The Sunday services usually occupy about six hours, the action sermon, as it is called, and the "fencing of the tables" taking up a large portion of this time; and, after Communion, there is a concluding address, usually of considerable length. At the conclusion of the Monday services, which do not call for special notice, small groups of people may be seen here and there, some probably commenting on what this or that preacher said, others gossiping on quite other matters, while many who make the Communion season the occasion of meeting relatives and friends, are wishing each other good-bye.

We have now referred to the more important features of the Communion season in a Highland parish of to-day. There are various reflections suggested by the event, such as the small number of communicants, and the danger of taking the large number assembled as an evidence of the prevalence of an earnest religious life; but into these and kindred questions the purpose of this book does not require us minutely to enter.

We might say a great deal regarding the theological opinions long prevalent in the far north, but we think the reader may gather from what has already been said what the general character of such opinions is, and how the less inviting of them are beginning to give way to brighter and more genial views. Some persons, imperfectly acquainted with the actual circumstances of the Highlands, entertain a wrong estimate of the religious state of these districts. As already indicated, we have long been accustomed to hear of the narrowness, self-righteousness, and bigotry of the Highlands; but while all these features might be met with up till within the last fifteen years even, in sad abundance, and to this day unhappily may be found in some quarters, the fact cannot be said to be peculiar to the Highlands. Besides, so far especially as the bigotry is concerned, justice to the Highland people requires us to bear in mind that, where the bigotry did, and to any extent yet does exist, the spiritual guides of the bigoted ones arc principally to blame for this unhealthy feature.

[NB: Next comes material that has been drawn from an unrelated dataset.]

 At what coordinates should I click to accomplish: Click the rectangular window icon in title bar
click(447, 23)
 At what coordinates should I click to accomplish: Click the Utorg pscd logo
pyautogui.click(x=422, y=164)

We might easily furnish the reader with highly discreditable proofs of the reign of bigotry and Pharisaism in the Highlands, and as easily might it be shown by what section of the people such bigotry was or is most generally shown, but this would serve no good purpose. We prefer to chronicle the fact that such bigotry is dying out, or, at least, that the growth of enlightened public opinion keeps it in check. By way of antidote to the regret one feels on viewing certain aspects of the ecclesiastical situation in the Highlands, during the period especially from fifteen to thirty years ago, it is pleasing to be able to know that in that period, as to-day, there were Highlanders unchilled by the blight of self-righteous bigotry. These latter (it is not worth asking whether they were Established Church or Free Church adherents) untroubled by questions regarding inspiration, technically so called, lived under the daily inspiration of a sense of duty to God and man. They did not, like silly fanatics, that even to-day may be met with, think there was no room on the path to a happy hereafter for any but those of their own denomination. With all the boasted progress of to-day, no better wish for the prosperity of religion in the Highlands can be cherished than that the simple-minded, generous, humble, and tolerant spirit that characterised the persons referred to, might have a wider and a growing sway in Highland parishes of to-day.